Consegne dell'esercizio ->
(1) Nel testo sulla scuola ai tempi del coronavirus, chi scrive spera che tutti rimangano in linea almeno fino alla fine della frase. Spiega in una, due o tre frasi il motivo che il testo stesso dà per questa speranza.
(2) Stabilisci se le affermazioni (a), (b) e (c) concordano con il testo sulla scuola ai tempi del coronavirus. Rispondi sì o no a ciascuna e cita esattamente le parole del testo che decidono la risposta.
(a) Chi scrive è l'insegnante di sostegno della classe.
(b) Durante le videochiamate chi scrive ha avuto l'impressione di fare vera didattica.
(c) Secondo il testo, l'espressione "Didattica virtuale" ha un suono antiquato.

Testo da leggere ->
★ ★ ★ ★

"If I think about the future of cinema as art, I shiver" (Y. Ozu, 1959)
"If I think about the future of cinema as art, I shiver" (Y. Ozu, 1959)
“Ma non ho capito, la colpa è dei militari americani o dei cinesi che mangiano i pipistrelli?” “ma no, il virus è scappato da un laboratorio!” “Ma la parabola deve per forza venire curva?” “Y è la freccia su, giusto?” “Ma alla fine a scuola ci torniamo o no?” “Ma no, la min…ra ha d…o ch… si...o t…ti prom…si” “Eh? Non ti sentiamo!” “Prof, mi sente?”
La virtualità della scuola ai tempi del coronavirus non sta solo nelle piattaforme, nei compiti da scaricare, nelle videolezioni, in quei discorsi troncati da una caduta di linea… sta anche, o forse soprattutto, nella virtualità intesa come simulacro del reale, nella surrealtà dei suoi tentativi, nel cubismo di quei volti pixellati. “Didattica virtuale” ha un bel suono, innovativo e dal sapore futuristico. Eppure, in questi pomeriggi di videochiamate, non ho avuto l’impressione di fare vera didattica, né di insegnare alcunché .
Sarà che nella classe sono l'insegnante di sostegno, ma il mio lavoro, in queste settimane, è stato molto simile a quello del cane da pastore, che cammina affianco al gregge con particolare attenzione su chi non segue il passo, andando a cercare chi si è perso, che sia per una china troppo ripida, per noia o per un problema di wi-fi.
E dopo ci si prova a far capire il fuoco e la direttrice, a confutare le fake news, a spiegare che molti dei loro interrogativi sono anche i tuoi, sperando che tutti rimangano in linea almeno fino alla fine della frase. Perché se la connessione viene a mancarti da sotto i piedi nel momento in cui sei più dentro alla complessità del reale, l’onda virtuale dei luoghi comuni, dei complottismi, della faciloneria può far crollare ogni tentativo di guardare con distacco questo mare nero in cui tutti stiamo a fatica galleggiando, ricacciandoci ancora più giù. E così si surfa in superficie, non ci si addentra davvero in niente, si passa in un attimo dai dati dei tiggì alla Guerra dei Cent’anni, si fingono di non vedere gli sguardi al di sopra dello schermo nelle interrogazioni, non esiste più nessun contesto, nessuna divisione, nessun vero contenuto.
E si continua così, un giorno dopo l’altro, come su una parabola che sembra non curvare mai.

★ ★ ★ ★

Informazioni mostrate ->
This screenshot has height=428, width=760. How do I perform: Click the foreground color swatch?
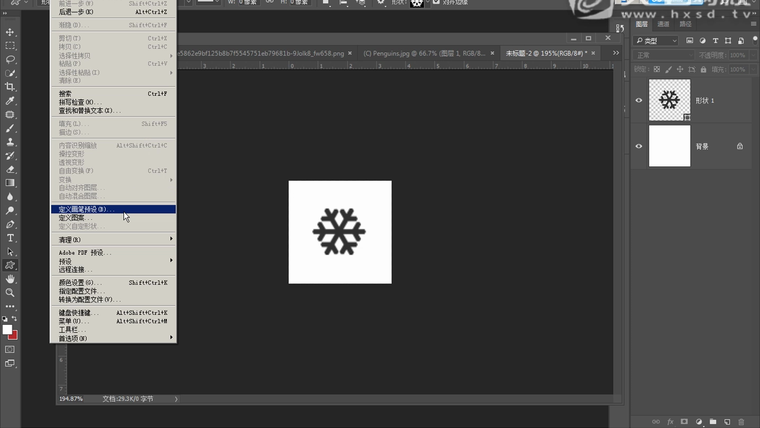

★ ★ ★ ★

Risposte alle consegne ->
(1) Se la connessione viene a mancare proprio quando si è più dentro alla complessità del reale, l'onda virtuale dei luoghi comuni, dei complottismi e della faciloneria può far crollare ogni tentativo di guardare con distacco il mare nero in cui tutti galleggiano a fatica. Così quell'onda li ricaccia ancora più giù.

(2)
(a) Sì: "nella classe sono l'insegnante di sostegno".
(b) No: "non ho avuto l’impressione di fare vera didattica, né di insegnare alcunché".
(c) No: "“Didattica virtuale” ha un bel suono, innovativo e dal sapore futuristico".